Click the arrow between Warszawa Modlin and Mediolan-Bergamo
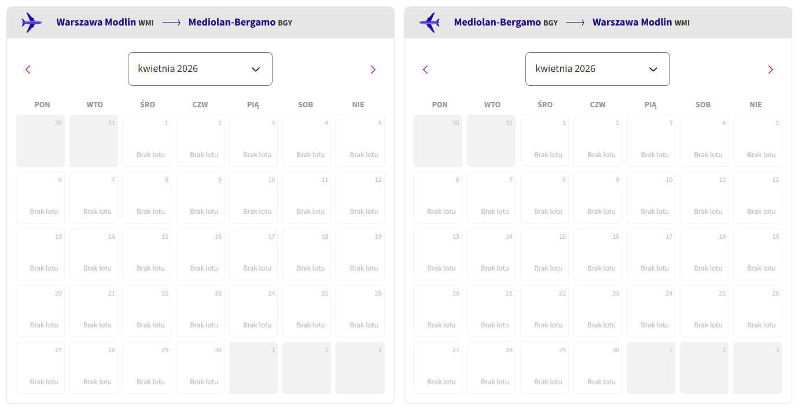 171,23
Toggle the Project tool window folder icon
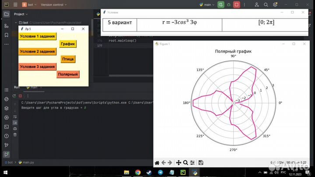315x177 pixels. (x=6, y=14)
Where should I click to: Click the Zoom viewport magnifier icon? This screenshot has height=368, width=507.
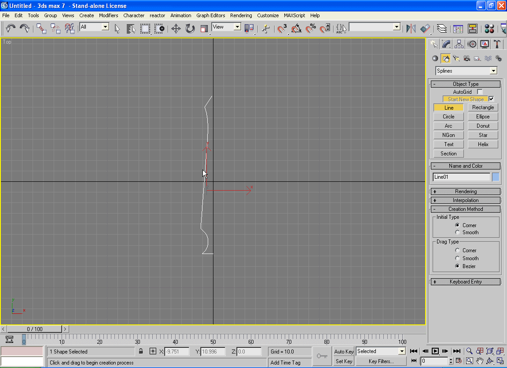(469, 351)
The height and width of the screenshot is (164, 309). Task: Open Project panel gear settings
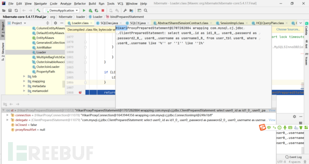click(x=56, y=23)
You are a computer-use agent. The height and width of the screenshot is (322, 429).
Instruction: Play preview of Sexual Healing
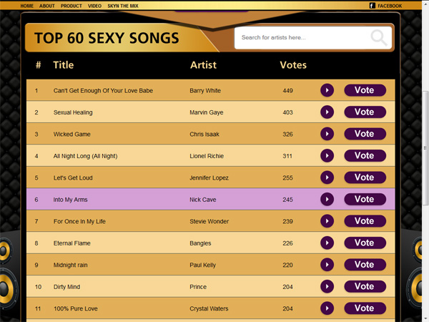pyautogui.click(x=327, y=112)
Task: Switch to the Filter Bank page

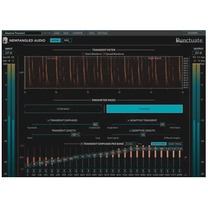Action: coord(63,109)
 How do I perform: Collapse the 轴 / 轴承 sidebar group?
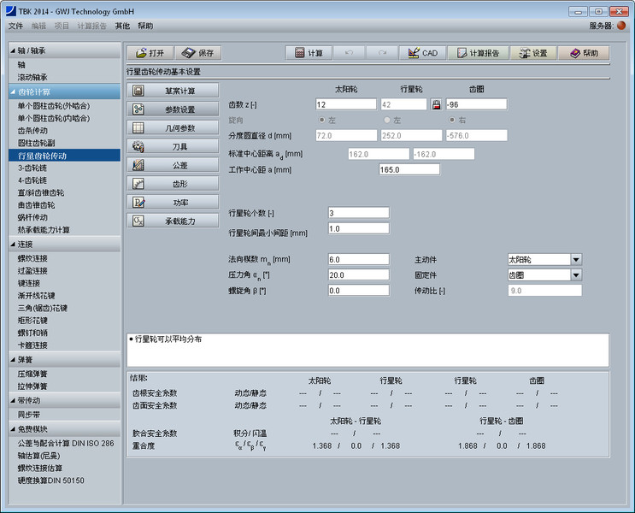(13, 50)
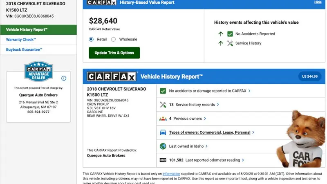
Task: Click the odometer icon next to 101,582
Action: [x=163, y=160]
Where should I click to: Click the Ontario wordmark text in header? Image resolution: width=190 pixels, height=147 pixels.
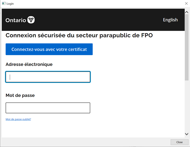coord(16,20)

Your assignment —
Where an entry contains an image, skip the image and write out the rest exactly.

Response for this exercise —
Click the arrow between Warszawa Modlin and Mediolan-Bergamo
 171,23
Toggle the Project tool window folder icon
315x177 pixels. (x=6, y=14)
Where should I click to: Click the Zoom viewport magnifier icon? This screenshot has height=368, width=507.
(469, 351)
The height and width of the screenshot is (164, 309). Task: Open Project panel gear settings
click(x=56, y=23)
You are a computer-use agent. The height and width of the screenshot is (322, 429).
Instruction: Play preview of Sexual Healing
pyautogui.click(x=327, y=112)
Task: Switch to the Filter Bank page

Action: coord(63,109)
 How do I perform: Collapse the 轴 / 轴承 sidebar group?
(13, 50)
Task: Click the odometer icon next to 101,582
Action: [x=163, y=160]
Where should I click to: Click the Ontario wordmark text in header? Image resolution: width=190 pixels, height=147 pixels.
coord(16,20)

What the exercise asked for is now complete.